If you're worried about the physical plausibility of the resulting web of interwoven threads, then perform an offline simulation, as you can spare as much simulation time as you need to get the required accuracy. Once it is finished simply import the result (splines, meshes, whatever you choose) into Unity.

Hi josemendez,
Thank you so much for the quick response!  Sonrisa
This image shows how our idea operates:
[attachment=199]
The ropes first go through each holes on the frames, which then separates to create a 3-D structure.
The length of the rope is not fixed because we leave one end still on spool so it can length.
It is a idea of transformation from 2-D pattern to 3-D structure.
The rope's self-collisions are dependent on whether one thread is on top of the other before pulled apart. 


And the apple was a playful thing, not a part of the project.  Lengua
What really matters to us is the unpredictable nature of transformation from 2-D to 3-D.
we aim to study the cause-and-effect relation.

Could you say more about using spline to make Obi Rope?
Which documentation or link should I look at?
I currently only know how to use Obi Rope(fully setup). Confundido

If "one continuous thread simulation" won't work:  Huh
Because the thread is continuous, theoretically it has the same tension distribution along its entire length if disregard frictions. 
Other than simulating it as one thread, could we make each thread connecting two holes an individual thread, but with constant tension? 
I imagine they can automatically lengthen when reach a predefined tension when pulled apart.


Thank you so much again for your response! Tímido
Best regards,
Po
Reply
#4
(10-11-2018, 05:52 PM)PlayLikePro Wrote: Hi josemendez,
Thank you so much for the quick response!  Sonrisa
This image shows how our idea operates:

The ropes first go through each holes on the frames, which then separates to create a 3-D structure.
The length of the rope is not fixed because we leave one end still on spool so it can length.
It is a idea of transformation from 2-D pattern to 3-D structure.
The rope's self-collisions are dependent on whether one thread is on top of the other before pulled apart. 


And the apple was a playful thing, not a part of the project.  Lengua
What really matters to us is the unpredictable nature of transformation from 2-D to 3-D.
we aim to study the cause-and-effect relation.

Could you say more about using spline to make Obi Rope?
Which documentation or link should I look at?
I currently only know how to use Obi Rope(fully setup). Confundido

If "one continuous thread simulation" won't work:  Huh
Because the thread is continuous, theoretically it has the same tension distribution along its entire length if disregard frictions. 
Other than simulating it as one thread, could we make each thread connecting two holes an individual thread, but with constant tension? 
I imagine they can automatically lengthen when reach a predefined tension when pulled apart.

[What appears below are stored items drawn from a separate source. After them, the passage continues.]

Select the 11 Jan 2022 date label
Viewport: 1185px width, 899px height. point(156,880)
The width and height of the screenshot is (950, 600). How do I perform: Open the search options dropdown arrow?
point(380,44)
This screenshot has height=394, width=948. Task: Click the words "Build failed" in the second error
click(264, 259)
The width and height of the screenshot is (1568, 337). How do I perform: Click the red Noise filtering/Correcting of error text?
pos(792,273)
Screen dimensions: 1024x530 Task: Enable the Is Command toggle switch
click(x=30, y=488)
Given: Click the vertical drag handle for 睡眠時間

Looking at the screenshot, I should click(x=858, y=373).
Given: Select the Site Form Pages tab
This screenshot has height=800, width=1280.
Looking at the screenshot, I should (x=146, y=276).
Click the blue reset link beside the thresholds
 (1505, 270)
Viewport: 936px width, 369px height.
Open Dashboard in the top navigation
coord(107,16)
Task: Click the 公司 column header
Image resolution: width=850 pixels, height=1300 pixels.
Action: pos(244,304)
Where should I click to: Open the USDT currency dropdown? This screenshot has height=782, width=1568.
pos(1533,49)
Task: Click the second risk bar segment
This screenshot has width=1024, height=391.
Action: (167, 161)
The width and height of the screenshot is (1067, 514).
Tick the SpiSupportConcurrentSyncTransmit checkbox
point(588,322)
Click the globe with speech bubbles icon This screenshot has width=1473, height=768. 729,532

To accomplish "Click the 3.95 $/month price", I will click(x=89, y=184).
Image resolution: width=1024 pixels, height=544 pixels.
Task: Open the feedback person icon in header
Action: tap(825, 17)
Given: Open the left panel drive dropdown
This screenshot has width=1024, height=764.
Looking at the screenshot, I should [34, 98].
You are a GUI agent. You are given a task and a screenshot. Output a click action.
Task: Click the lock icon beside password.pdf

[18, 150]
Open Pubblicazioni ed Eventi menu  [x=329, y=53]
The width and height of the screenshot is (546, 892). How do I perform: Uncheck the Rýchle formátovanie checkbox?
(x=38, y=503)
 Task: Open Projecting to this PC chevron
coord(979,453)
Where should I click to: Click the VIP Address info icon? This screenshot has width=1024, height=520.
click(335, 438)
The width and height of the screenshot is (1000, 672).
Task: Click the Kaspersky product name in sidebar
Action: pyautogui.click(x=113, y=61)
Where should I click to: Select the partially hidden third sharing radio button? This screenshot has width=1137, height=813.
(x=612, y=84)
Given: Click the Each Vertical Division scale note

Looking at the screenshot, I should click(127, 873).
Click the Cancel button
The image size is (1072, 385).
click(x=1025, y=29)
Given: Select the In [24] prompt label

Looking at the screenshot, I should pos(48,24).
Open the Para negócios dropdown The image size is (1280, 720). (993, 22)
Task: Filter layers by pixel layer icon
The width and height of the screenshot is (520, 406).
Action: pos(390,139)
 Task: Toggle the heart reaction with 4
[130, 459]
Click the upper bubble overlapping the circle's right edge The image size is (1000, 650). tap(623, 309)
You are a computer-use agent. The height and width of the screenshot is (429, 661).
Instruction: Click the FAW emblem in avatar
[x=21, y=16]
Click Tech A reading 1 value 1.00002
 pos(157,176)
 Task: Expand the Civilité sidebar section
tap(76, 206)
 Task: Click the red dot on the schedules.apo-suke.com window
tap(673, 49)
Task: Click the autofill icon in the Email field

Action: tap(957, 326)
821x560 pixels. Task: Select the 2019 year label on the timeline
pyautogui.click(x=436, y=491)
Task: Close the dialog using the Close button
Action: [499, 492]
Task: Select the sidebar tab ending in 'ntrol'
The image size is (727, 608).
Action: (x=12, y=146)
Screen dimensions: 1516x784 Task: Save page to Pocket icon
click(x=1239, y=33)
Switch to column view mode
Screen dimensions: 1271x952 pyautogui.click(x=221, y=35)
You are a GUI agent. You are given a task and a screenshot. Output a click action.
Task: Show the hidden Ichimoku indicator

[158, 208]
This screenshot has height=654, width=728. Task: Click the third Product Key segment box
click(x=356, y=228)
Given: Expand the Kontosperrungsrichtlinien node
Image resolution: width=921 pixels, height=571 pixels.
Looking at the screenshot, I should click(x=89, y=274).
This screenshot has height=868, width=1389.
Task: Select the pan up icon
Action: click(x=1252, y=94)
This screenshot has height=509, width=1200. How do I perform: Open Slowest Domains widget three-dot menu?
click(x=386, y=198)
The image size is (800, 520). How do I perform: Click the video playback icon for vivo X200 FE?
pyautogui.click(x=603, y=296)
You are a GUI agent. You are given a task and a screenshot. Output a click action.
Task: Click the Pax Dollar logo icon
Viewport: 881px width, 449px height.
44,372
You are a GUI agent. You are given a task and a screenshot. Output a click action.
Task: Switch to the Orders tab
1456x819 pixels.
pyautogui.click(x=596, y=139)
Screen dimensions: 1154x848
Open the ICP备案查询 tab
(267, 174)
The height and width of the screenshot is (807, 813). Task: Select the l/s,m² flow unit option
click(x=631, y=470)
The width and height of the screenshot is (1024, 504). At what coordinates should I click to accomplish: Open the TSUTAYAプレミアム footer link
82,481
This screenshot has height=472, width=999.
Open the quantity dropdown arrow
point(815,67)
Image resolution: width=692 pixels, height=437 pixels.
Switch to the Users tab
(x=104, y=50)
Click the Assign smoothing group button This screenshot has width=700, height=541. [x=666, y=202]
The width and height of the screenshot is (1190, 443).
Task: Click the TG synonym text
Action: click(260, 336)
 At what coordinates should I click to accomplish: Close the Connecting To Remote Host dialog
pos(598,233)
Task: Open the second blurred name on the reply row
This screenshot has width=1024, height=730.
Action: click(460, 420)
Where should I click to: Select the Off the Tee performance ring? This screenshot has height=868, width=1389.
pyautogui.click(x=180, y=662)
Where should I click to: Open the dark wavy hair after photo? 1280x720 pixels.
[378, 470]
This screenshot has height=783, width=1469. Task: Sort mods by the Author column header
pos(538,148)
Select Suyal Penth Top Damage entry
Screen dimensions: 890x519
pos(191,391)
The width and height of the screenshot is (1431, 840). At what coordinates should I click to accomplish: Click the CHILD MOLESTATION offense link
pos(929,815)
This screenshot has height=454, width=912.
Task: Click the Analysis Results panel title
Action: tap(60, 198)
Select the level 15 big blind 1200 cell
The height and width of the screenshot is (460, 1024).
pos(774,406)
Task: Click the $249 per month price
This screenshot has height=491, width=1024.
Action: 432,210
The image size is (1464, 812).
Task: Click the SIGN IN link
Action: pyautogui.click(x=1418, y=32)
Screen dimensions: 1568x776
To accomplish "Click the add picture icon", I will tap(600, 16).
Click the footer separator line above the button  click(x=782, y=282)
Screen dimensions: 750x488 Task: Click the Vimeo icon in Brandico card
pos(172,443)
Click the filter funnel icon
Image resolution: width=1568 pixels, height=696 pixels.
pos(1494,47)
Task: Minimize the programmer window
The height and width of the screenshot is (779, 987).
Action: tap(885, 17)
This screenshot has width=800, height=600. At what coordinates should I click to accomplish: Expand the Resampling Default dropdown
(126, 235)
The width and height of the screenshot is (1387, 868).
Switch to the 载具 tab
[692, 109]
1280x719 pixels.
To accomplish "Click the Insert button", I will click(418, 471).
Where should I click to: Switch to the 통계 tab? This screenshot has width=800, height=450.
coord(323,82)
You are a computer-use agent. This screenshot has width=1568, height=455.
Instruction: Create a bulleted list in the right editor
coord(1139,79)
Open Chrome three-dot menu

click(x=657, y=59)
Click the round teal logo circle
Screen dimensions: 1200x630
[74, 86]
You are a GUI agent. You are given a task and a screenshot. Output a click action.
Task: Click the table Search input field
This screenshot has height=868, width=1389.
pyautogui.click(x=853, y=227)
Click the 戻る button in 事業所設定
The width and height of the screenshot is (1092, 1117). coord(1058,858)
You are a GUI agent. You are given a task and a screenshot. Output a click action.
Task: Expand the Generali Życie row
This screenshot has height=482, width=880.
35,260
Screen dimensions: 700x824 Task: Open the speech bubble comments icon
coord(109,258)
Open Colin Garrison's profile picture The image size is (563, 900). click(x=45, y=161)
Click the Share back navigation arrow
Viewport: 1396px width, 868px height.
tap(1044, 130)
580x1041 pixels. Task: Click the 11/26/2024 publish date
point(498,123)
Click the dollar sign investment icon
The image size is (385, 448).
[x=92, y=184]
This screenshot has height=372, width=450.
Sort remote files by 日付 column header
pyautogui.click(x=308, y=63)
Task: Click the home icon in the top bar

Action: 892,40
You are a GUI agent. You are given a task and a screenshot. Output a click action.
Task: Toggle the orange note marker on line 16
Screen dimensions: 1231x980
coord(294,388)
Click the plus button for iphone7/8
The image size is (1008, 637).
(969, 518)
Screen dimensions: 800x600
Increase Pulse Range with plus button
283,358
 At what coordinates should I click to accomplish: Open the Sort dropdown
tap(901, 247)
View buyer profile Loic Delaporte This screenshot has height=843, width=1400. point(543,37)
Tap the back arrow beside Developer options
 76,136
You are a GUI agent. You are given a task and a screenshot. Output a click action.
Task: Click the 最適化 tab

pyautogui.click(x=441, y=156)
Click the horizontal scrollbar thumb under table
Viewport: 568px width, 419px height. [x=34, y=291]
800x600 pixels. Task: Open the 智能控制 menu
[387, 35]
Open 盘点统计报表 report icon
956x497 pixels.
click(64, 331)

Thank you so much again for your response! Tímido
Best regards,
Po

Hi,

The problem with your setup is that high-tension ropes and self-collisions do not mix well. Obi uses an iterative position-based solver at its core, and represents ropes as chains of particles joined by constraints. This means that the longer a rope is, and the higher the tension it must endure, the costlier the simulation. If you add accurate self-collisions as a requirement under these circumstances, the cost skyrockets.

It could be said that your project is a worst-case scenario for any traditional realtime physics engine: thin, long rope under high tension with lots of fine self-collisions. My advice would be to ditch traditional iterative solvers (which are the most common in games, and which Obi uses) in favor of other approaches: direct solvers & capsule based collision detection, cable simulators (http://matthias-mueller-fischer.ch/publi...Joints.pdf, http://www.physics.umu.se/digitalAssets/...hybrid.pdf), or a custom approach.

It might even be possible to derive a fully analytical model of your cables, that calculates the final shape as it is only determined by the order in which cables cross each other in their rest state (which ones pass on top of others). This would be the fastest/simplest approach since if does not involve simulation at all.